Dummerweise war nicht nur ich gar.
Bsssssssssssss.
Ich zuckte zusammen, als die Ofenuhr die Stille zerriss. Kelt wirbelte herum, um sie mit einem Hieb abzustellen. Raum und Zeit hüstelten und setzten sich wieder in Bewegung. Als Kelt sich wieder umdrehte, war der Augenblick verpufft.
Mist. Mist, Mist, Mist, Mist, Mist, Mist, Mist.
»Tja … der, äh«, stammelte er, »der andere Nachteil an, äh, Mittelamerika – außer den Schlangen – ist die Musik.«
Musik! Wen interessierte denn in einem Moment wie diesem Musik? Mich bestimmt nicht. Doch ich spielte mit und hoffte auf eine weitere Gelegenheit. »Ähm … was … stimmt denn nicht mit der Musik?«, gelang es mir zu fragen.
»Eigentlich nichts. Solange du auf Techno oder Disco stehst.«
Ich rümpfte die Nase. »Eher nicht so.«
»Ich weiß. Aber du hast ja jetzt etwas anderes zum Anhören.« Er drehte sich abrupt weg, um dem Abendessen den letzten Schliff zu geben.
Normalerweise stehe ich sehr darauf, wenn Männer mich bekochen, doch zu diesem Zeitpunkt war mir das Abendessen herzlich egal. Trotzdem war das Essen köstlich. Gegrillte Tomaten und Auberginen auf Fettuccine mit jeder Menge anderem Zeug. Echt lecker. Aber nun lastete eine Peinlichkeit auf dem Abend, die sich nicht überspielen ließ, und obwohl ich ganz fest die Daumen drückte, kam es zu keiner weiteren Steigerung auf der Gefühlsskala.
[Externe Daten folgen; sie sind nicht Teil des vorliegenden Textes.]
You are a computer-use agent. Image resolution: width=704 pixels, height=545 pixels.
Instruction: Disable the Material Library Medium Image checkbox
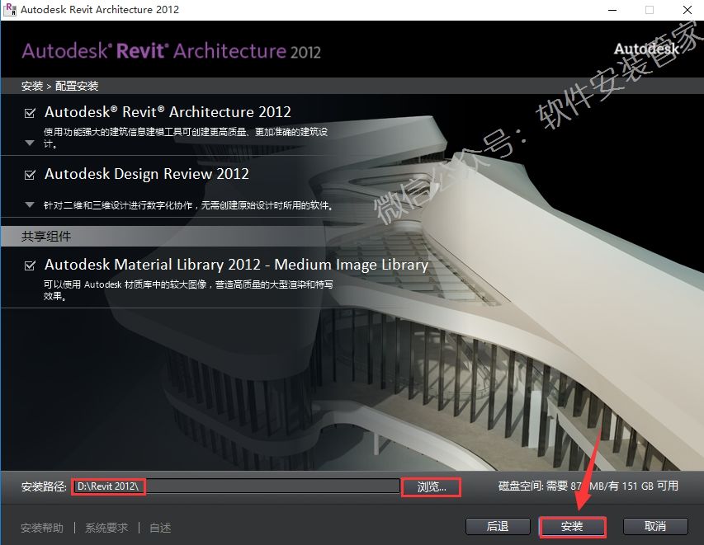[x=31, y=265]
Stattdessen drehte sich die Unterhaltung um Regenwälder und Forschungsarbeiten im Freiland und wechselte schließlich zu Musik und spannenden Krimis. Doch unser Schweigen dazwischen war unsicher, und als ich ihn einmal wie zufällig berührte, zuckte Kelt mit seinem Arm zurück.
Noch vor meinem Eintreffen hatte ich mir einen halbwegs ausgeklügelten Plan ausgedacht, um ihn in eine eindeutige Situation zu bringen (also Lippen auf Lippen), doch die gemischten Signale, die er nun aussendete, verwirrten mich. Jedes Mal, wenn ich den Mund öffnete, um das Thema anzusprechen, fing er mit etwas anderem an. Vermutlich kann ich Andeutungen genauso gut verstehen wie jeder andere. Und vielleicht war es ja auch keine so tolle Idee, ein derartiges Thema am Vorabend einer sechsmonatigen Auslands-Exkursion anzufachen.
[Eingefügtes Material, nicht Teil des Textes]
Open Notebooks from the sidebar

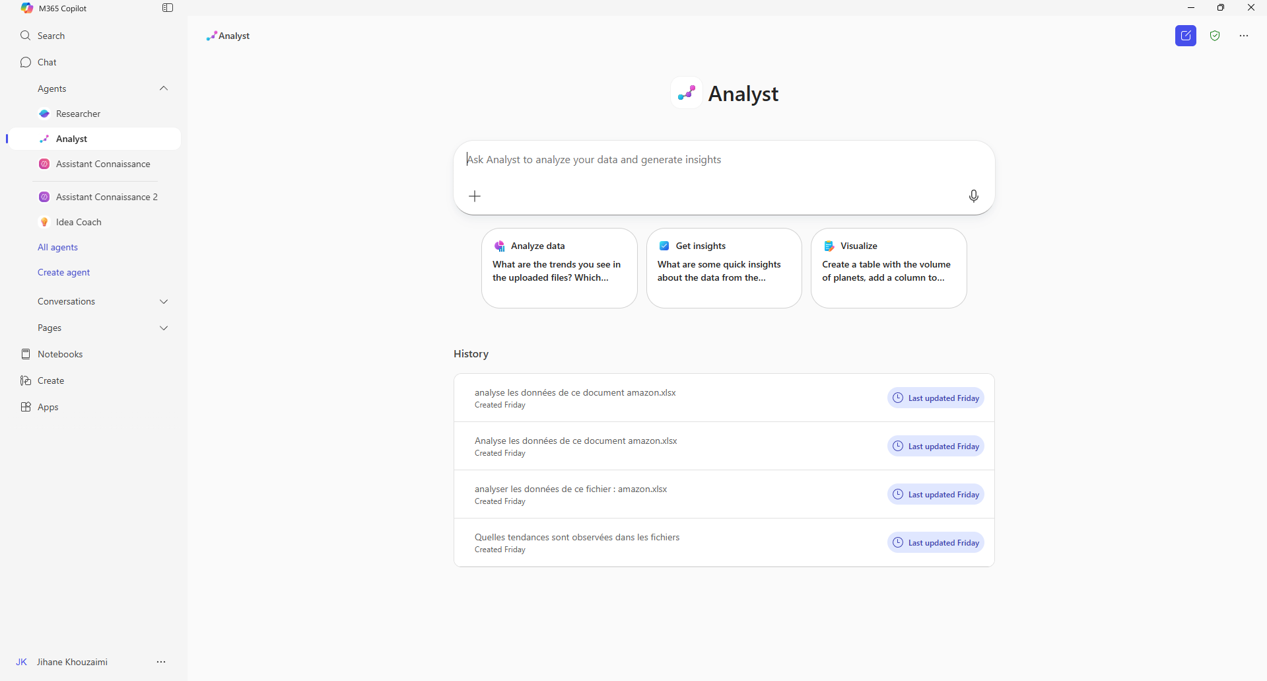tap(59, 354)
Daher erwies sich mein letzter Abend in Calgary als ziemlicher Flop. Vielleicht hatte ich einfach zu viel erwartet. Als dann auch noch Kelts Schwester aus British Columbia anrief und ihn in Sachen Studium um Rat fragte, nahm ich dies als Zeichen und verabschiedete mich. Kelt bot an, mich nach Hause zu begleiten, doch ich meinte, er solle lieber bleiben und mit seiner Schwester reden. Ich bedankte mich fürs Abendessen und das Rachmaninov-Band und dafür, dass er sich während meiner Abwesenheit um meinen Kater kümmern würde. Dann huschte ich nach draußen in die Winternacht auf jene Schlittschuhbahnen, die von den Einheimischen scherzhaft Bürgersteige genannt werden.
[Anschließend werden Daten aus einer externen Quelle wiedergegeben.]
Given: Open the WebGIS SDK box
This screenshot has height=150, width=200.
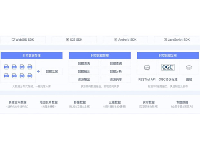Looking at the screenshot, I should tap(23, 40).
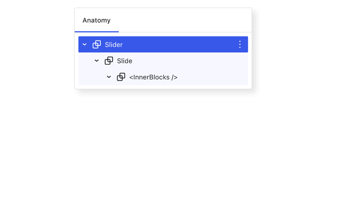Click the blank area of the InnerBlocks row
Viewport: 364px width, 216px height.
click(x=212, y=77)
Kelt ist ein echtes Rätsel, grübelte ich, als ich nach Hause rutschte. Ich wurde einfach nicht schlau aus ihm. Aber es schien klar zu sein, dass er nicht gerade wild darauf zu sein schien, seinem Namen alle Ehre zu erweisen. Ein Kelt – für alle, die es wissen wollen – ist ein Lachs nach der Laichzeit.